* [Material for the task]:
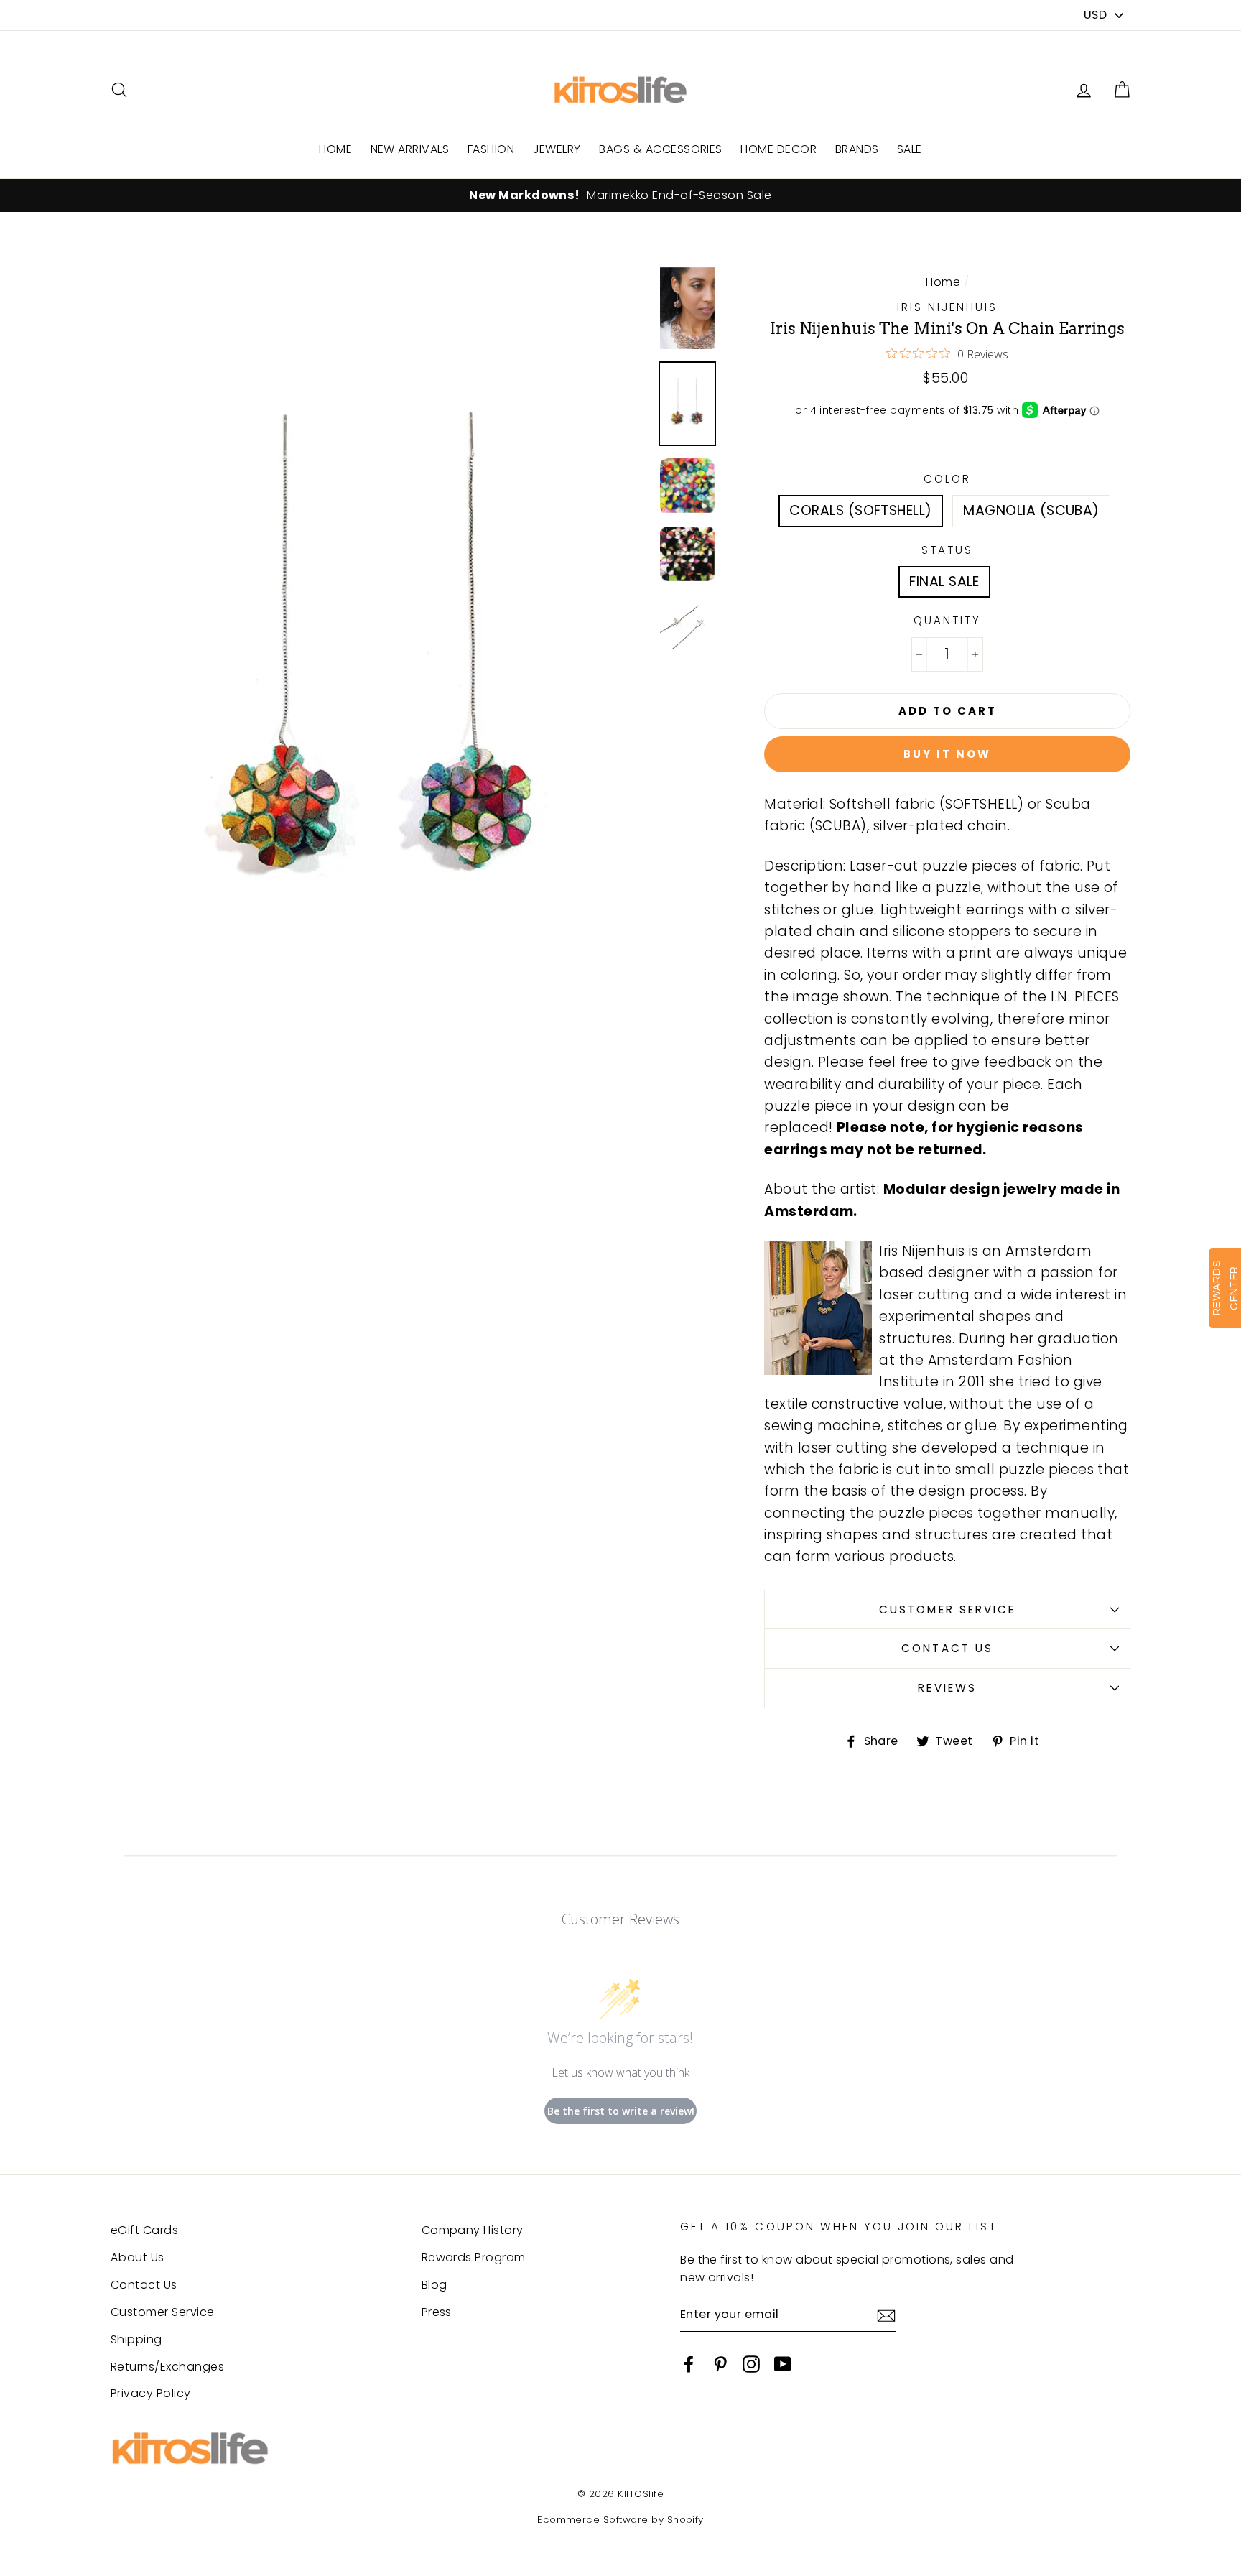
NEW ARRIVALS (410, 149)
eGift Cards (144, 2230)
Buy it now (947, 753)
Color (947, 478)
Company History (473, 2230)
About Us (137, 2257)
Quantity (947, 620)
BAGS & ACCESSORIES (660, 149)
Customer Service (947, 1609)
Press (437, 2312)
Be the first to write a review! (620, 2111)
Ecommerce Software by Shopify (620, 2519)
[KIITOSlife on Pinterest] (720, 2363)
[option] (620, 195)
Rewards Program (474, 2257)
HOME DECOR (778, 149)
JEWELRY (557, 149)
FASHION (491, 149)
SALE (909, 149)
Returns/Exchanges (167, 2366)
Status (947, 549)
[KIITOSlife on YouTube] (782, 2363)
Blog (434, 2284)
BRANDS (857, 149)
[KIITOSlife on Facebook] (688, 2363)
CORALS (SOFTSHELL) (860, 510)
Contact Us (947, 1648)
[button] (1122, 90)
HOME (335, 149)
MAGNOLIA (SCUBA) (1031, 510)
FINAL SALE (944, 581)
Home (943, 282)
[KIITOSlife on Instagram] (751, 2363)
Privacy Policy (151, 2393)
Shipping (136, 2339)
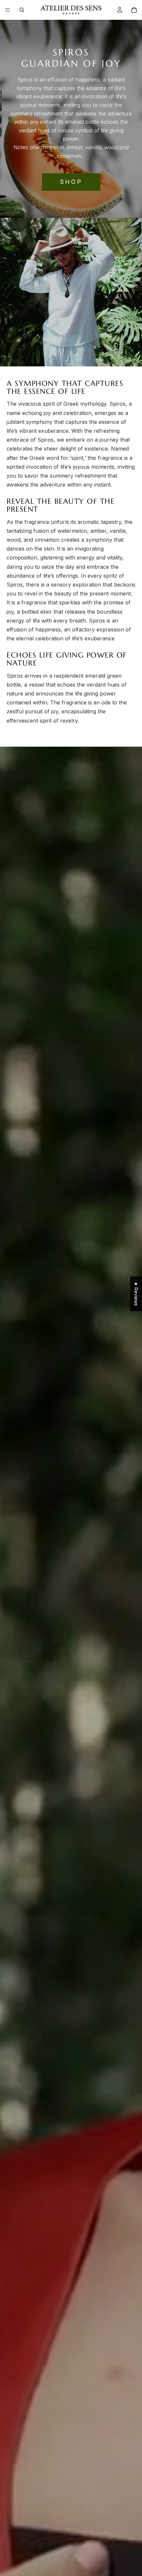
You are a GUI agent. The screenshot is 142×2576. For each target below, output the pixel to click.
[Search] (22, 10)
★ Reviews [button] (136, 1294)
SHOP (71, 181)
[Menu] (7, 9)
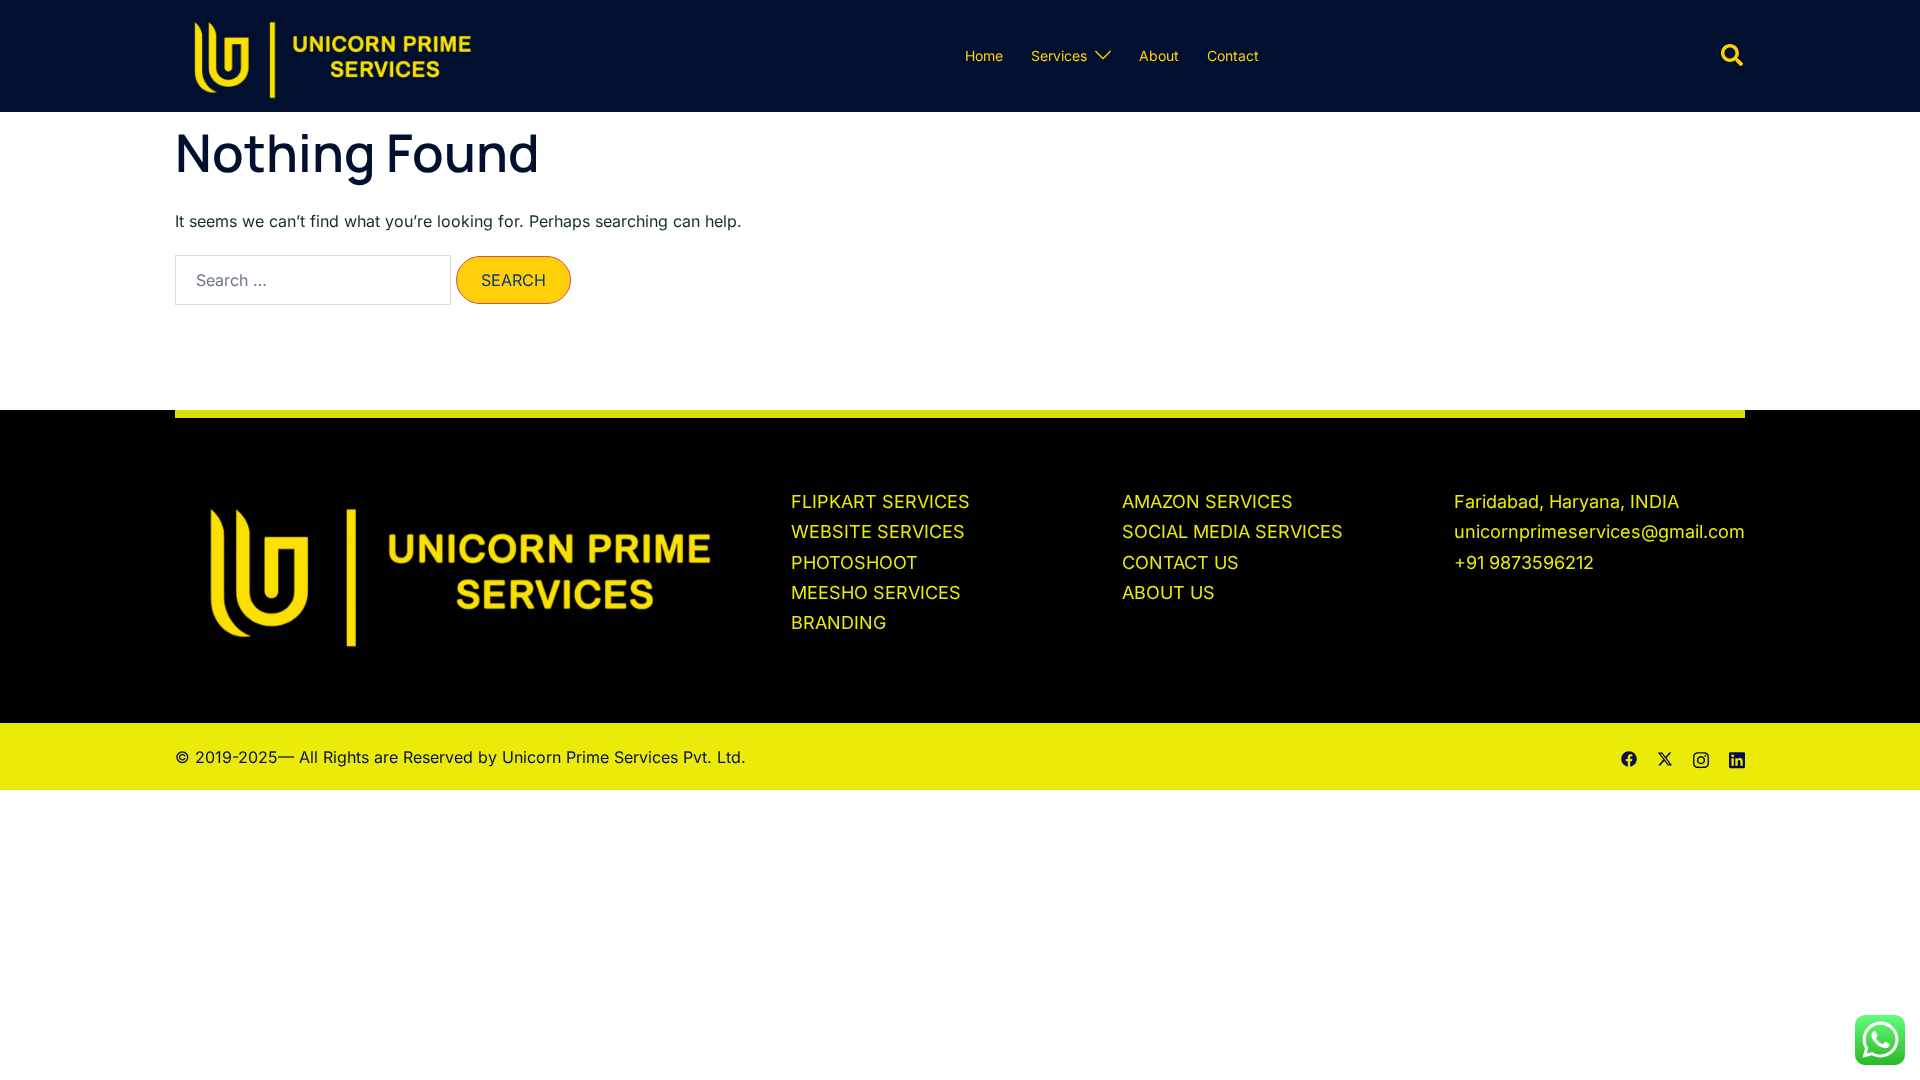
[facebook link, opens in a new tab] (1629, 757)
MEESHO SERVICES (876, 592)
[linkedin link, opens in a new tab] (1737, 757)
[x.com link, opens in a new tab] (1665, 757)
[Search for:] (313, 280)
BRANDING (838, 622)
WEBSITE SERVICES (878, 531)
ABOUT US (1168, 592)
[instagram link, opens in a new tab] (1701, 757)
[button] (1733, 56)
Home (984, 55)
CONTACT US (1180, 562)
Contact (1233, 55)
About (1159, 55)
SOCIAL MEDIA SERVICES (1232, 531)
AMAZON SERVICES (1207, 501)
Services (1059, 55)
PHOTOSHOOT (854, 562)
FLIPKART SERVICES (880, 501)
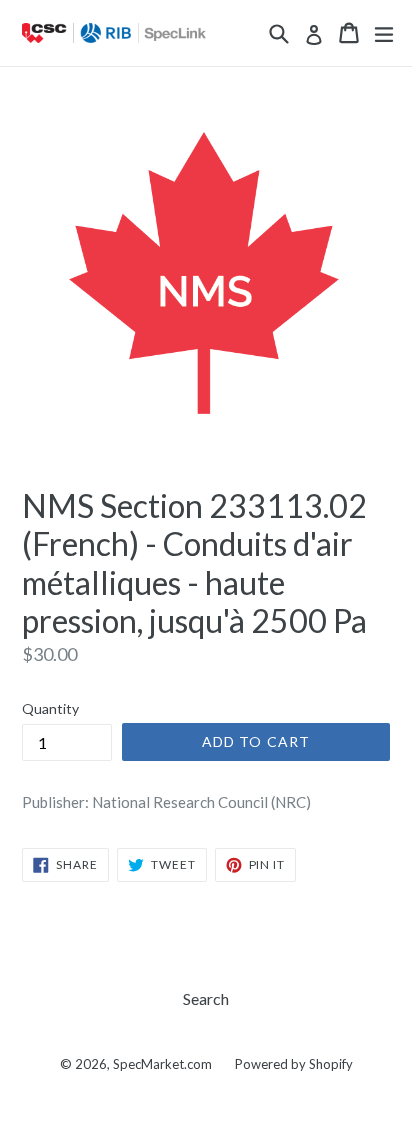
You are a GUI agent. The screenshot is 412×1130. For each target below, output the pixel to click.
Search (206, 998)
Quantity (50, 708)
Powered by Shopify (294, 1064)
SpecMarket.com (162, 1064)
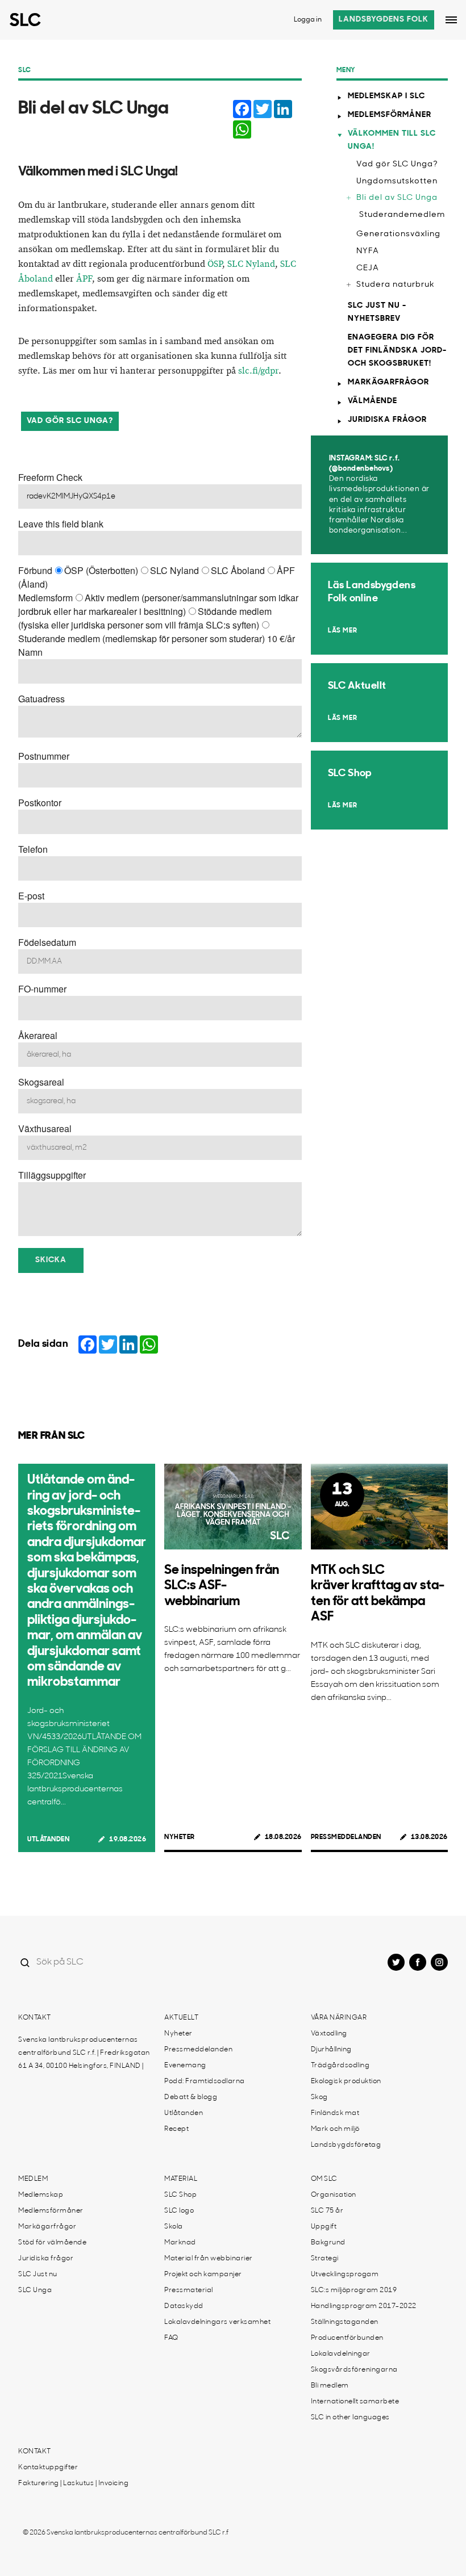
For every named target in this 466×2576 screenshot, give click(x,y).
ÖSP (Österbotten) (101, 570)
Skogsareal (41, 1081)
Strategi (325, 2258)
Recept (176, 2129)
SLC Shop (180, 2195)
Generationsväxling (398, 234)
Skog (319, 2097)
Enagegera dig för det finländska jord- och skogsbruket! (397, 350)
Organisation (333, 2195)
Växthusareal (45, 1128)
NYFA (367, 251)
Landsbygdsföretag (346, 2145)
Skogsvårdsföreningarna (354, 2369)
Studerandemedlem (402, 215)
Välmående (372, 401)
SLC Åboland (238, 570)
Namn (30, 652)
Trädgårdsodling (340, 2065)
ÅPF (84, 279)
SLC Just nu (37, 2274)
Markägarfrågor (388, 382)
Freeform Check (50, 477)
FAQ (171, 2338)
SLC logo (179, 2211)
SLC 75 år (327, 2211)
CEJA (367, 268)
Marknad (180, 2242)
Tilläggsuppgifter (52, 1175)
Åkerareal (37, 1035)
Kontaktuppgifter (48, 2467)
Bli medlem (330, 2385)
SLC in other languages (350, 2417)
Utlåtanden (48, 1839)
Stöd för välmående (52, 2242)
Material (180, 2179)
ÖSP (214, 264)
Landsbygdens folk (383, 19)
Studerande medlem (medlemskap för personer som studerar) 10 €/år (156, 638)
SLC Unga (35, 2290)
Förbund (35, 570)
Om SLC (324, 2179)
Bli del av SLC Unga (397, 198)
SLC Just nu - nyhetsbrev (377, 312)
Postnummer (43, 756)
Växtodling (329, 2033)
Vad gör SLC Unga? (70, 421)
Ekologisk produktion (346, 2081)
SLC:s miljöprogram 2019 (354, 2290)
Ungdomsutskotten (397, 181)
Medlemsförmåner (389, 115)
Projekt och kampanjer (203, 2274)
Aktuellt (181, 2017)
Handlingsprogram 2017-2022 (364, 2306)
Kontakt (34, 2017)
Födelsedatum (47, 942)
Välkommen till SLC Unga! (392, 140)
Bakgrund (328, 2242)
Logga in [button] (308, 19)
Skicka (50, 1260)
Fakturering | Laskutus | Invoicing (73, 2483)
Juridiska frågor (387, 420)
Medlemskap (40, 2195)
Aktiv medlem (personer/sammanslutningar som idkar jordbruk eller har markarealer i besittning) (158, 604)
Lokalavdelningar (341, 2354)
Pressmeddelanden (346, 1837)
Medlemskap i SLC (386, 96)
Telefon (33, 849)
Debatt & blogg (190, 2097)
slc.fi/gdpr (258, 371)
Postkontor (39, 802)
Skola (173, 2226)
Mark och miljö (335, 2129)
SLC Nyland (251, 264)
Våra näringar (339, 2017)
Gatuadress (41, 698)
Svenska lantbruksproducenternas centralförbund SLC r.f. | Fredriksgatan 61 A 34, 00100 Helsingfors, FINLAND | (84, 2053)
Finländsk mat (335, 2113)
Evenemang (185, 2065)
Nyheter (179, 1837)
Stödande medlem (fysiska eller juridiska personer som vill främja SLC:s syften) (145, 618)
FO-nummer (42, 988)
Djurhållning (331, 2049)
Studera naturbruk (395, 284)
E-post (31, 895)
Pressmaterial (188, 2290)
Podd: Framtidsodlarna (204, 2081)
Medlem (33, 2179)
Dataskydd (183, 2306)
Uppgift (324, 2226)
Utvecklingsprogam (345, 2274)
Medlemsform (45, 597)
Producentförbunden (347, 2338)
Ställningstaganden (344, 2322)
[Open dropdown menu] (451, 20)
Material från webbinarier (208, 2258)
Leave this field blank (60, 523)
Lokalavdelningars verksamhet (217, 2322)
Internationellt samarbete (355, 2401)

* [Work required]: Out of the records above, please copy exactly the lines from the line with "FASHION (491, 149)" up to and including the line with "SLC Shop (180, 2195)", minus the pictures.

* [Task solution]:
FASHION (491, 149)
SALE (909, 149)
Returns/Exchanges (167, 2366)
Status (947, 549)
[KIITOSlife on YouTube] (782, 2363)
Blog (434, 2284)
BRANDS (857, 149)
[KIITOSlife on Facebook] (688, 2363)
CORALS (SOFTSHELL) (860, 510)
Contact Us (947, 1648)
[button] (1122, 90)
HOME (335, 149)
MAGNOLIA (SCUBA) (1031, 510)
FINAL SALE (944, 581)
Home (943, 282)
[KIITOSlife on Instagram] (751, 2363)
Privacy Policy (151, 2393)
Shipping (136, 2339)
You are a GUI agent. The screenshot is 142×2576. For each target below, output the pixel to click.
[Search] (22, 10)
★ Reviews [button] (136, 1294)
SHOP (71, 181)
[Menu] (7, 9)
[facebook link, opens in a new tab] (1629, 757)
MEESHO SERVICES (876, 592)
[linkedin link, opens in a new tab] (1737, 757)
[x.com link, opens in a new tab] (1665, 757)
[Search for:] (313, 280)
BRANDING (838, 622)
WEBSITE SERVICES (878, 531)
ABOUT US (1168, 592)
[instagram link, opens in a new tab] (1701, 757)
[button] (1733, 56)
Home (984, 55)
CONTACT US (1180, 562)
Contact (1233, 55)
About (1159, 55)
SOCIAL MEDIA SERVICES (1232, 531)
AMAZON SERVICES (1207, 501)
Services (1059, 55)
PHOTOSHOOT (854, 562)
FLIPKART SERVICES (880, 501)
You are a GUI agent. The screenshot is 412×1130. For each target below, output the pixel to click.
Search (206, 998)
Quantity (50, 708)
Powered by Shopify (294, 1064)
SpecMarket.com (162, 1064)
For every named target in this 466×2576 screenshot, give click(x,y).
ÖSP (Österbotten) (101, 570)
Skogsareal (41, 1081)
Strategi (325, 2258)
Recept (176, 2129)
SLC Shop (180, 2195)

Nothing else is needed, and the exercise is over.